Some of the entities we disclose information to, or technology providers we use, may store or process personal information overseas.

These overseas recipients may be located in countries including:

• the United States;
• Singapore;
• the Philippines; and
• other countries where our service providers or technology platforms operate.

This may include cloud hosting providers, CRM platforms, workflow automation systems, communications providers, identity verification services, AI-assisted processing systems and technical support providers.

We take reasonable steps to ensure overseas recipients protect your personal information in accordance with the Australian Privacy Principles, including through:

• contractual obligations;
• confidentiality requirements;
• access restrictions;
• cybersecurity controls; and
• security and encryption measures.

We take reasonable steps to protect personal information from misuse, interference, loss, unauthorised access, modification or disclosure.

These measures may include:

• secure electronic storage;
• encryption;
• access controls;
• multi-factor authentication;
• secure destruction procedures; and
• cybersecurity monitoring and protections.

We retain personal information only for as long as reasonably necessary to provide our services, comply with legal and regulatory obligations, resolve disputes and enforce agreements. Information may then be securely destroyed or de-identified where appropriate.

You may request access to, or correction of, the personal information we hold about you by contacting us.

Our Privacy Policy contains further information about:

• how we manage personal information;
• how you may access or correct your information;
• how to make a privacy complaint;
• how we deal with complaints; and
• how to contact us.

A copy of our Privacy Policy is available on our website or by contacting us directly.

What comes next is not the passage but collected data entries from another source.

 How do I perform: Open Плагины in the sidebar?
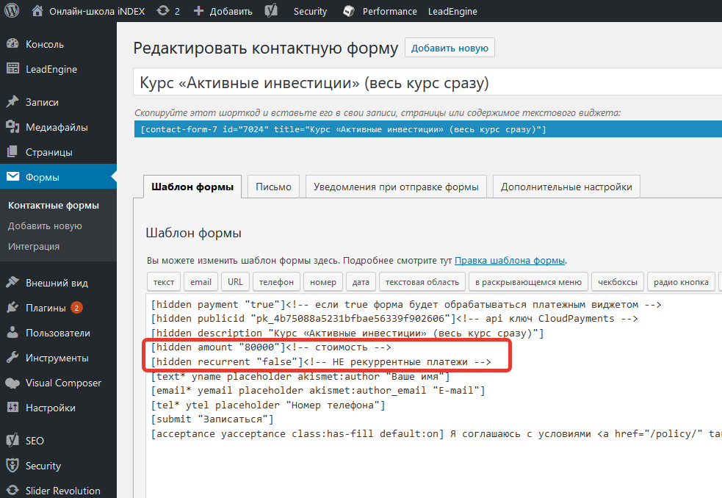pos(46,308)
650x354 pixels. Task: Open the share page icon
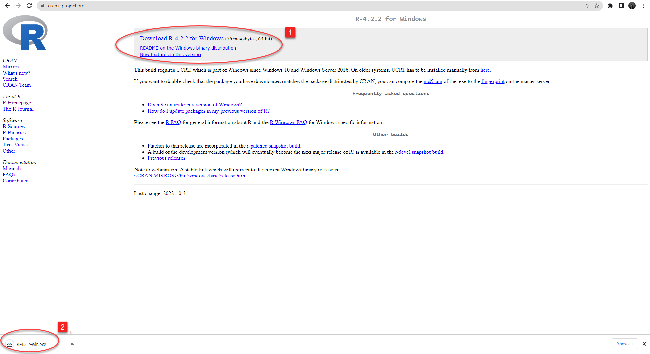click(x=586, y=6)
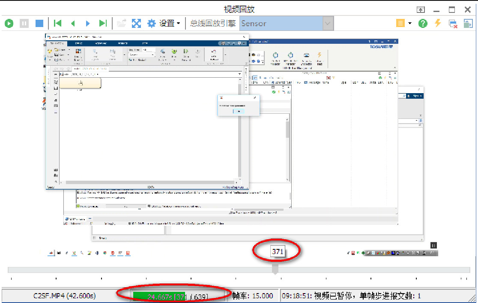Click the screen-capture icon at toolbar right
478x303 pixels.
[468, 23]
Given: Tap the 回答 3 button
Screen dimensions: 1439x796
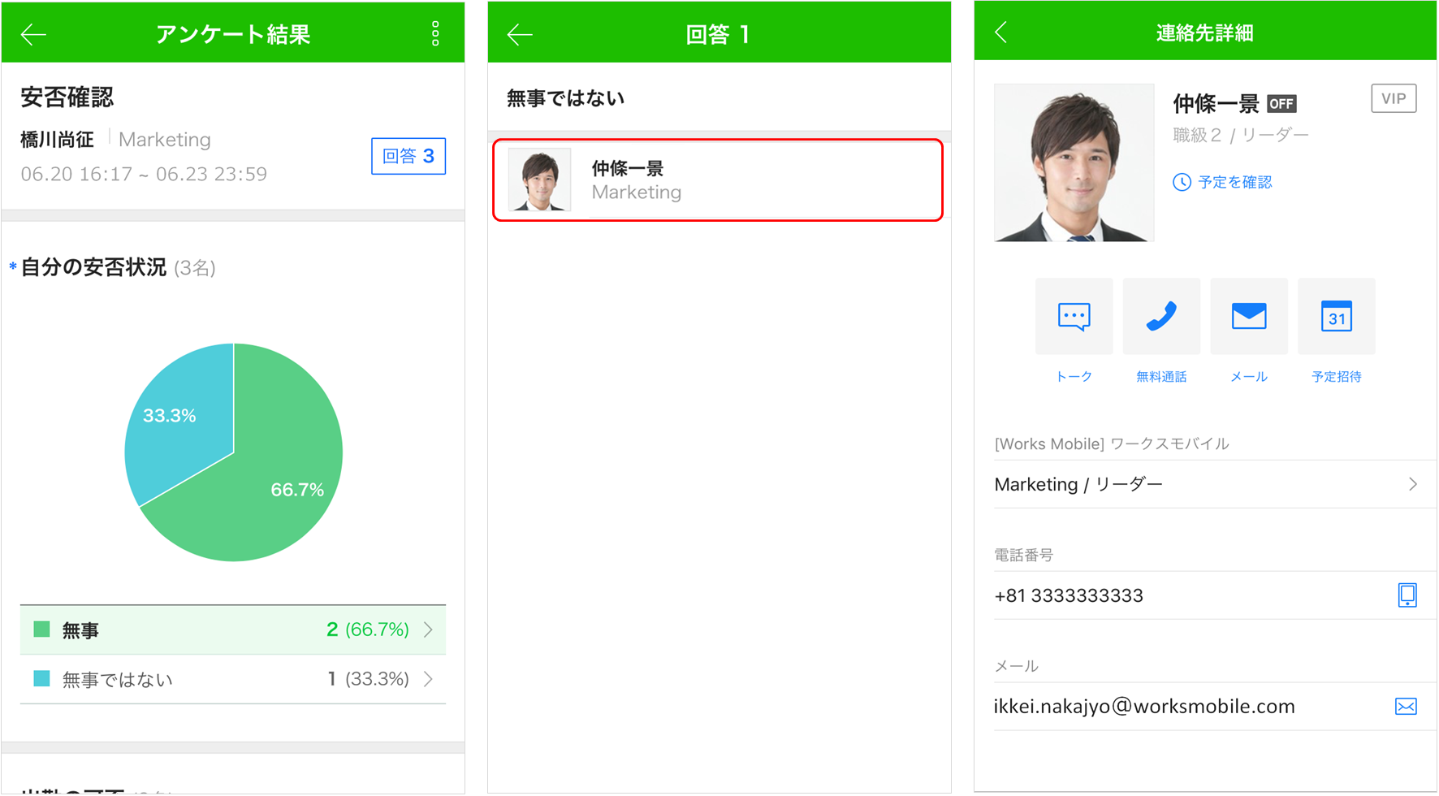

If you are dissatisfied with our handling of your personal information, you may also contact the Office of the Australian Information Commissioner (OAIC).

We may send you information about products, services or opportunities that may be relevant to you. You may opt out of receiving marketing communications from us at any time by contacting us or using the unsubscribe facility provided in electronic communications.

How do you generally make a complaint?
If you have a complaint about how we handle your personal information, we want to hear from you. You are always welcome to contact us.

You can contact us by using the details below
Ted Ongarezos
Ground Floor 700 Springvale Road
Mulgrave VIC 3170
M: 0404 920 929 T: 1300 788 364 E: [email protected]

We are committed to resolving your complaint and doing the right thing by our customers. Most complaints are resolved quickly, and you should hear from us within five business days.

Need more help?
If you still feel your issue hasn’t been resolved to your satisfaction, then you can raise your concern with the Office of the Australian Information Commissioner:
• Online: www.oaic.gov.au/privacy
• Phone: 1300 363 992
• Email: [email protected]
• Fax: +61 2 9284 9666
• Mail: GPO Box 5218 Sydney NSW 2001 or GPO Box 2999 Canberra ACT 2601

By providing your personal information and proceeding with our services, you acknowledge and consent to us collecting, using, storing and disclosing your personal information and credit-related information in accordance with this statement and our Privacy Policy.